In fact, the above process is inspired from E-M Optimization. It includes 2 step: Expectation and Maximization until convergence. It has another name: alternating minimization.

K-Mean guarantees that we could reach the local optimum for the problems. It also means that the result of the algorithm strongly depends on the initialization of the centroids. Furthermore, it also depends on the hyperparameter \(k\) to fine-tune this parameter, there is a techniques called elbow method. You can get more detail about it from the Internet.

As you can see, initialization plays an important role in K-Mean, then if we could somehow optimize it, K-Means will be more effective. This is why they invent kmean++

K-Means ++

The intuition of the method is to choose the centroids which are far from each other so that the boundary between the cluster will be more well-defined.

Algorithm:

Choose the first centroid randomly from the data points
Compute the distance between every data point and the chosen centroid
Choose the next centroid from the data points with the probability which is proportional to the distance to other centroids. We hope the next centroid will be far from the chosen centroids
Keep doing the step 2 & 3 until we have \(k\) centroids.
Do the E-M Optimization like the normal K-Means

III. MapReduce K-Means

Apart from K-Means, there are many other clustering algorithms, like: DBSCAN, Gaussian Mixtures etc. However, K-Means is still the bias of many data scientists because of two reasons: its simplicity and its ability to compute in parallel. How to do so?
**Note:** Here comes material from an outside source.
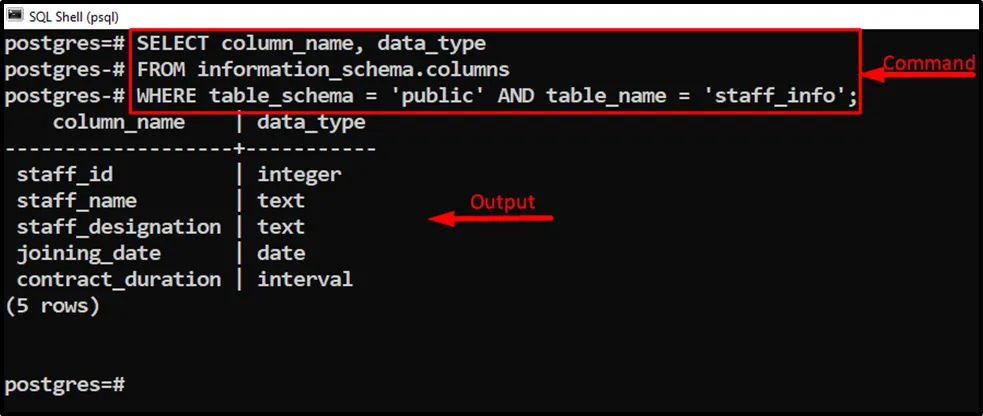
Task: Click the FROM information_schema.columns line
Action: [x=323, y=70]
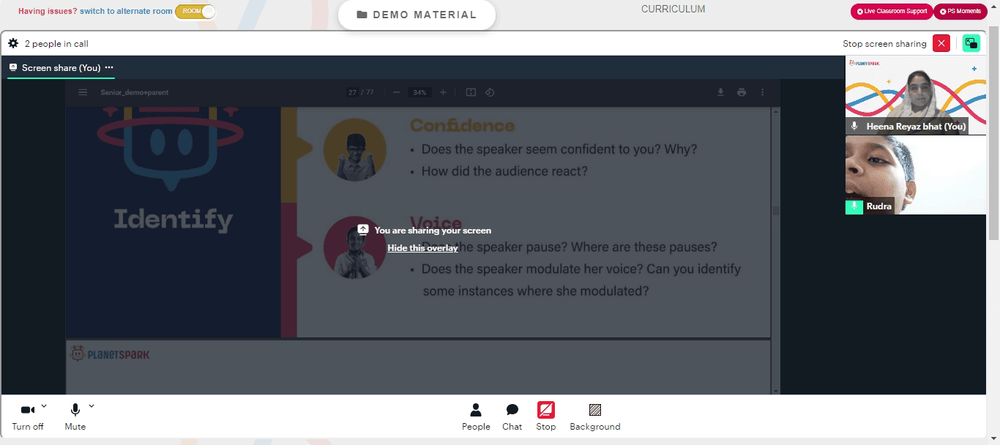Turn off the camera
Nowadays, most parallel computing frameworks in Big Data employs the mechanism of MapReduce. More detail about this mechanism can be found in this blog. Fortunately, two steps of cluster assignment and centroids update fit perfectly MapReduce.

In the Map phase, we distribute the data points to the mapper. The mapper now computes the distance from data points to the centroids and then do the assignment. In the Reduce phase, every data points with the same labels will go to the same reducer and each reducer will update the centroids. The above process will be repeated until convergence.

MapReduce phases in K-Means

IV. DBSCAN

As stated previously, deciding the hyperparameter k is really hard to obtain the optimal value. In this section, I want to discuss briefly another clustering technique named DBSCAN. There are two parameters worth noticing: minPoints and \(\epsilon\).

Algorithm

Firstly, we pick randomly an unvisited data-point and study its neighborhood defined by \(\epsilon\). If there are enough points within the neighborhood(minPoints), the clustering starts and the current points will belong to the a new cluster, otherwise it is labeled as noise and the process stops here, noise can be consider as leaf in tree data structure. Either way, it is reclassified as visited point.
For every point that stays in the neighborhood of a clustered point, it will reside in the same cluster.
We keep the above clustering process for the points in the neighborhood of other clustered point until every point in space is marked visited.

DBSCAN illustration